Foa dio dos pasos cortos hacia un lado, situándose con un pie a cada lado de los podridos restos de la cerca, que apartó de un puntapié. Miró el GPS, se movió ligeramente hacia la derecha, atento a la lectura, y dijo a Brunetti:
—Ya lo tengo, es aquí. Fuera lo que fuera lo que el hombre quería señalar, está aquí. —Tomó el papel de Brunetti, lo miró un momento y se volvió hacia la fábrica De Cal—. La segunda serie de coordenadas nos llevaría ahí dentro.
El piloto comprobó el GPS y volvió a mirar en derredor.
—Seguramente el tercer sitio se encuentra allí —dijo señalando a la fábrica del otro lado del campo, a la derecha de la De Cal.
Brunetti miró alrededor. ¿Podía verse desde aquí algo que no fuera visible desde otro ángulo? Los dos hombres giraron sobre sí mismos varias veces, y sin mencionar siquiera la posibilidad de que hubieran de ver algo, la descartaron. Brunetti se volvió hacia la fábrica De Cal, y los dos oyeron el chapoteo que sonó cuando levantó el pie. Al llegar, no habían reparado en la humedad del terreno, pero ahora, al mover los pies, vieron cómo las huellas de sus zapatos se llenaban de agua rápidamente.
Los dos tuvieron la misma idea.
—Tengo un cubo en la lancha, comisario, por si quiere llevar un poco de esto a Bocchese.
—Sí —dijo Brunetti, sin estar seguro de lo que podía haber allí, pero convencido de que había algo.
Se quedó esperando mientras el piloto se alejaba en dirección a la lancha, rodeando la fábrica. De vez en cuando, movía los pies y percibía el chasquido viscoso del barro.
Foa no tardó en volver con un cubo y una pala de plástico, como los que usan los niños para jugar en la playa.
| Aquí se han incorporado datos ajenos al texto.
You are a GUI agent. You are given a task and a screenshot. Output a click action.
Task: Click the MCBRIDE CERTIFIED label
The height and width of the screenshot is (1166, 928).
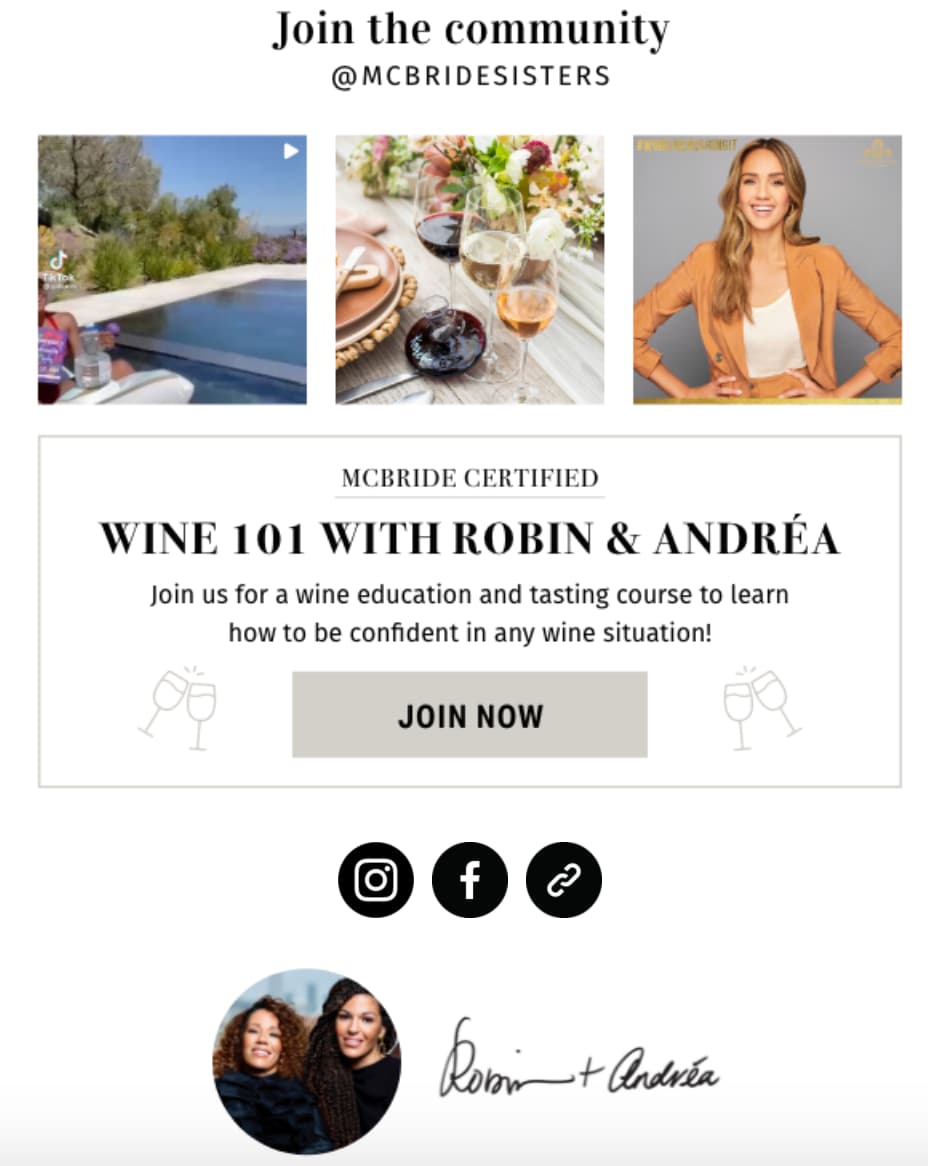point(470,478)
Al ver que Brunetti miraba esos objetos con atención, el piloto apretó los labios nerviosamente.
—Algún fin de semana me llevo la lancha para repasar el motor.
—¿Su hija le ayuda?
—Sólo tiene tres años —sonrió Foa—, pero le gusta ir conmigo a pescar almejas a la laguna.
—Mejor salir en un barco que uno conoce bien —dijo Brunetti—. Sobre todo, llevando a una niña.
Foa respondió con una sonrisa.
—El combustible lo pago de mi bolsillo —dijo, y Brunetti le creyó.
Le gustó que a Foa le pareciera importante decírselo.
Brunetti hundió la pala en el suelo y echó varias paladas de barro en el cubo que sostenía Foa. Luego, haciendo presión con la pala en sentido horizontal, recogió sólo agua que agregó al barro.